12 Nothing in Ex parte Endo, 323 U.S. 283 (1944), on which petitioners rely (Pet. 38), is to the contrary. In that case, this Court specifically distinguished between "civilian" and "military" detentions and stated that, because "Endo is detained by a civilian agency," "no questions of military law are involved." Id. at 298. The detention of the captured battlefield combatant in this case is a classic type of military detention. Moreover, to the extent that petitioners suggest (Pet. 37) that Endo required "explicit statutory language" to authorize the executive branch's use of the war powers, they are mistaken. In Endo, the Court stated that "[t]he fact that the [Congressional] Act and the [accompanying executive] orders are silent on detention does not of course mean that any power to detain is lacking." 323 U.S. at 301.
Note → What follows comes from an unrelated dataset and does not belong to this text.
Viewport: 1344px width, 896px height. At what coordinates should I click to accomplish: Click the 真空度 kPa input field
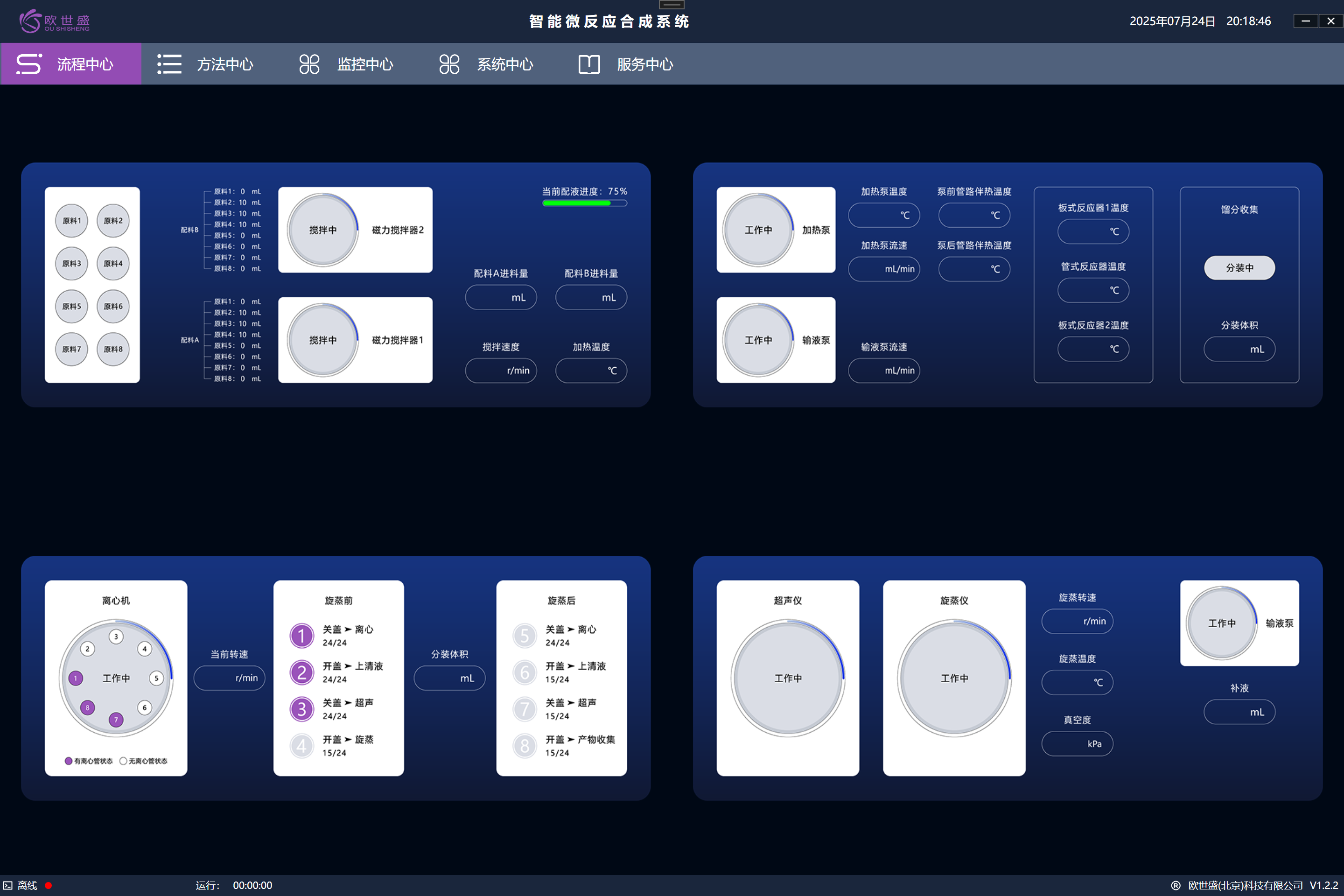tap(1077, 743)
13 See, e.g., Afghan Fighting Kills 1, Injures 3, cnn.com, Nov. 17, 2003 (www.cnn.com/2003/WORLD/asiapcf/central/11/12/afghan. fighting.ap/index.html); Bomb Kills U.S. Soldier in Afghanistan, New York Times, Nov. 16, 2003 (www.nytimes.com/2003/11/16/ international/asia/16AFGH.html); Pamela Constable, Security Still Elusive in Afghanistan, Washington Post Foreign Service, Nov. 16, 2003 (www.washingtonpost.com/wp-dyn/articles/A46637-2003Nov15. html); Walter Pincus, Attacks in Afghanistan Are on the Rise: Gen. Abizaid Calls Combat Situation 'Every Bit as Difficult' as in Iraq, Washington Post Foreign Service, Nov. 15, 2003 (www.washingtonpost.com/wp-dyn/articles/A42606-2003Nov14.html).

14 Ex parte Yerger, 75 U.S. (8 Wall.) 85 (1869), likewise did not involve a challenge to the detention of an enemy combatant during wartime, but instead concerned the habeas petition of a private citizen in Mississippi who had been detained and tried for murder by the military after the Civil War. Id. at 88.

15 Petitioners' reliance on Winston Churchill's remarks is also misplaced. See Pet. 12 (quoting A.W.B. Simpson, Round Up the Usual Suspects: The Legacy of British Colonialism and the European Convention on Human Rights, 41 Loy. L. Rev. 629, 631 (1996)). Churchill's remarks were not directed to the wartime detention of those captured on the battlefield, a time-honored military practice of which Churchill was well aware. Churchill himself spent his 25th birthday as a prisoner of war in Pretoria, South Africa, after being captured in a theater of combat by the Boers. Rather, the remarks quoted by petitioners referred to the case of Sir Oswald Ernald, a former Member of Parliament and British fascist leader in 1940, who was arrested in Britain and detained until 1943 pursuant to Defense Regulation 18B, purportedly based on fears about his loyalties, not on his presence in an active combat zone. See 41 Loy. L. Rev. at 631.